Bollywood movies were enamored by dreaded D's of the underworld. They still are. Whether the story is told in retro-rap, or with stylish designer double Dons, or with gloss-free rawness of realism.
This endless 'lawless' love affair continues. In OUATIMD, a love triangle forms the bloodline of the story, replete with 'donnisms', molls with maal and an overkill of 'loaded' dialogues pe dialogues.
After Shoaib (Akshay) vanquishes his own gang-guru (in the prequel), he becomes the reigning Mafioso with his terror squad spreading far and wide. Of course, Mumbai city, wrapped in glam, glory and blood-soaked crime files is still fancied by the bhais ("Samundar ke baad Mumbai Shoaib se jani jaati hai!"). Shoaib picks up young Aslam (Imran) from the chawls and takes him under his wing. Their 'bhaihood' is bullet-proof, only until years later when starlet Jasmine (Sonakshi) walks in and arrests Shoaib with her charm and gullibility. The rogue turns Romeo with obsession, but she's already Aslam's chosen 'item'. Suddenly, the dons drop their other deadly dhandas to deal with crimes of passion instead (unbelievable!).
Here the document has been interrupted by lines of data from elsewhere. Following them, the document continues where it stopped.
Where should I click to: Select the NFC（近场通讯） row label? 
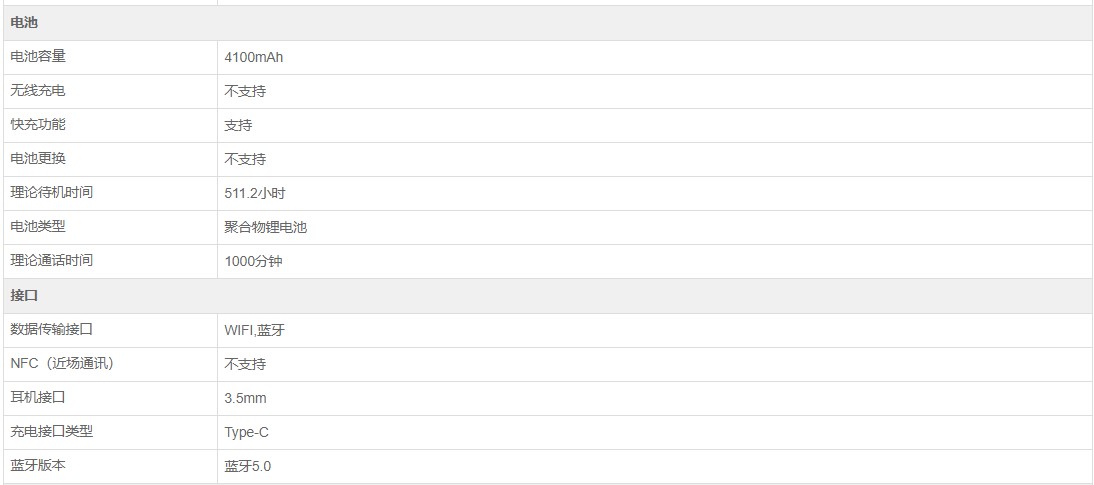click(62, 364)
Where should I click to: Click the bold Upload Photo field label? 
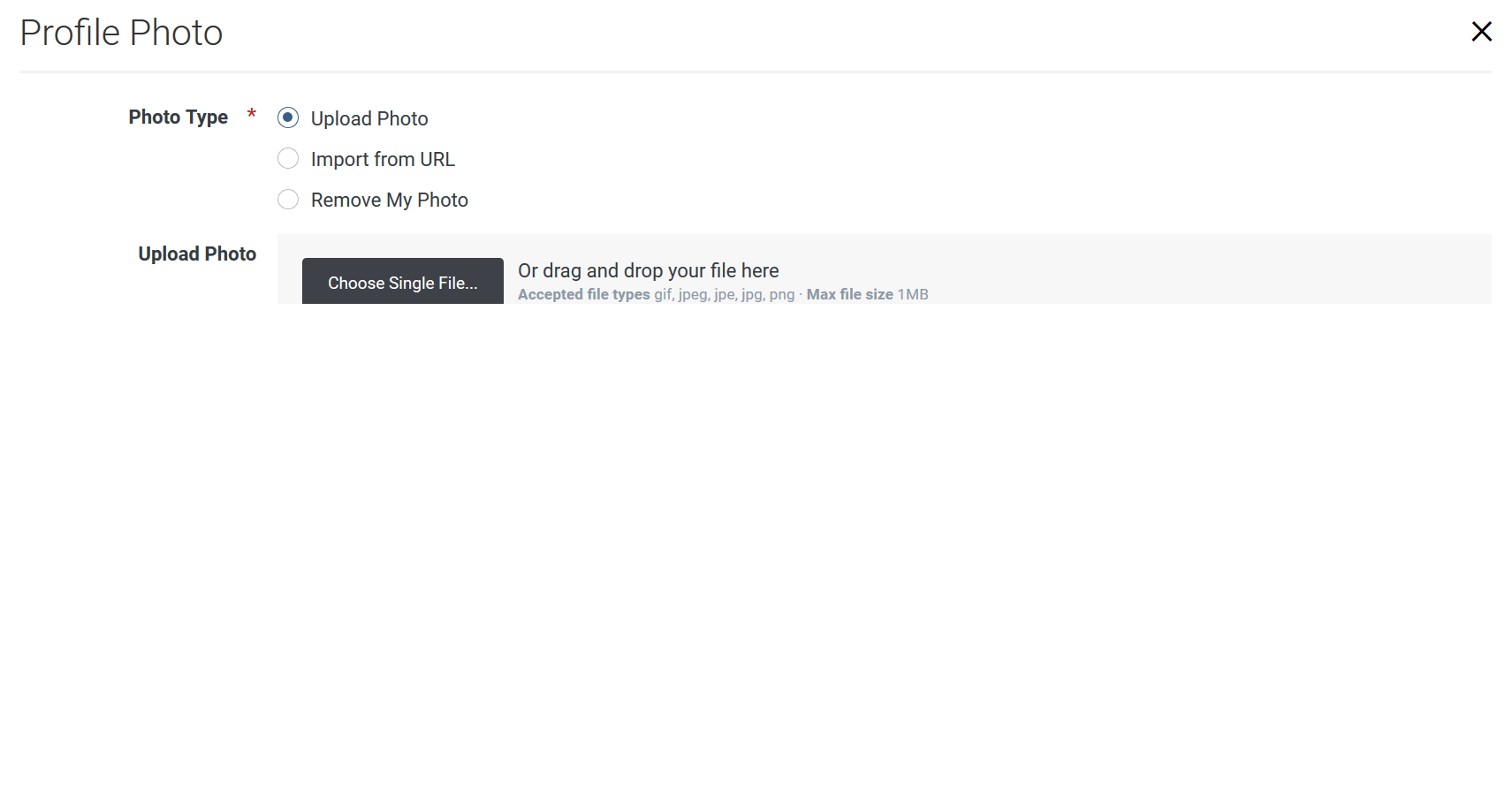tap(197, 254)
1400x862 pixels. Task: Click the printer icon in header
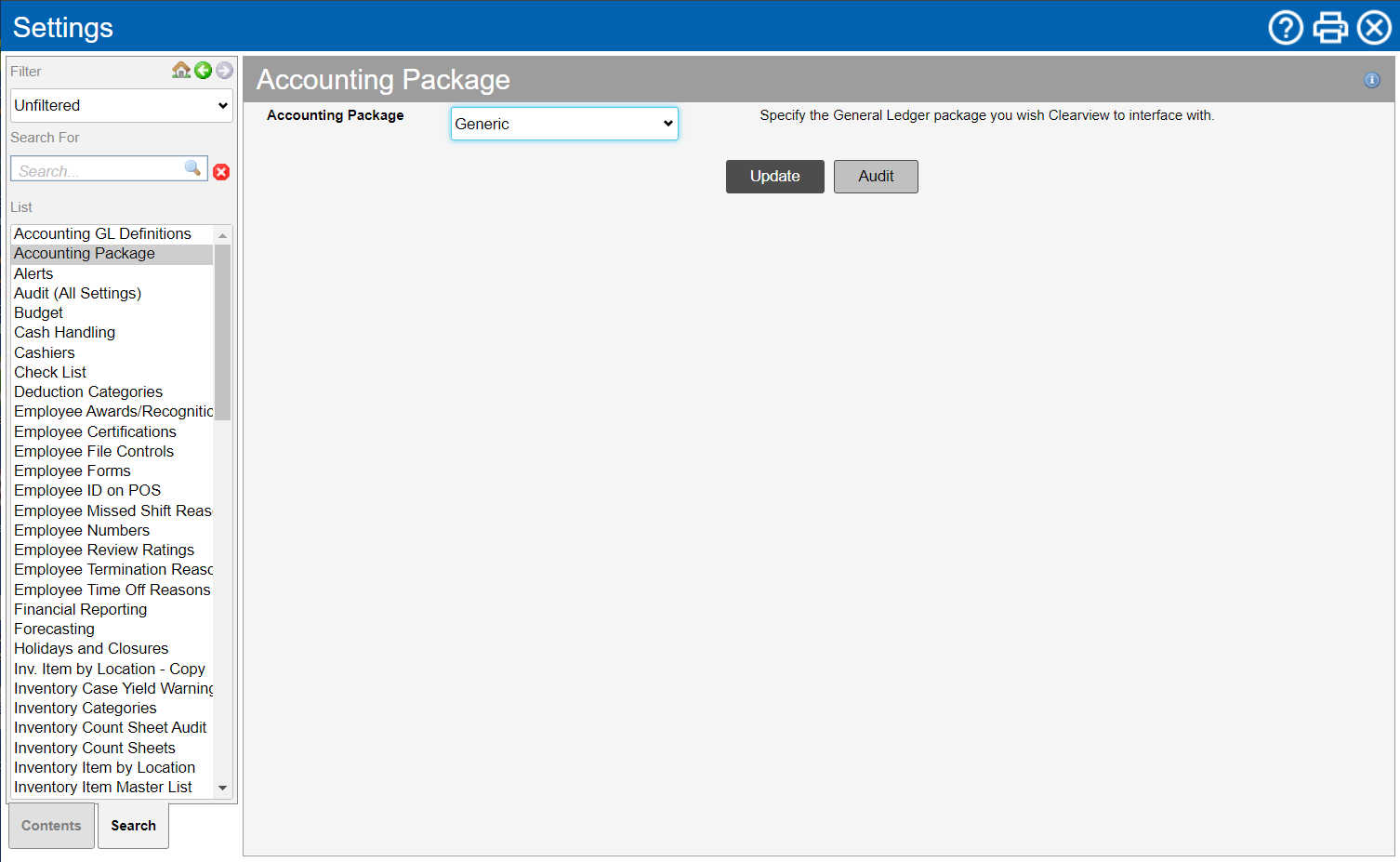[1330, 28]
Milan Luthria captures the essence of the period, packed with characters living behind 'dark shades' with an even darker conscience. This is a love story of a gangsta, it does not reopen dons' crime diaries. The first part is more engaging; thereon, the sluggish pace lacks the same dum. The heavy-duty dialogues (Rajat Aroraa) punch drama in the story, though at times too overbearing. The background score (Pritam & Anupam Amod) pitches in dramatically. This film has its moments, but it's not as compelling as the prequel.
Akshay does the bhai act with flamboyance and mojo. He gets a chance to do what he does best - herogiri (albeit less menacing, more entertaining), with charisma and clap-trap dialoguebaazi. Imran looks too suave for the part, but eventually rolls up his sleeves to play a don with dil, performing well in emotional scenes. Sonakshi pulls off a Dabangg act to stand strong between two daunting dons.
Watch this story of deewana dons and their dilrubas! There's nothing criminal about it!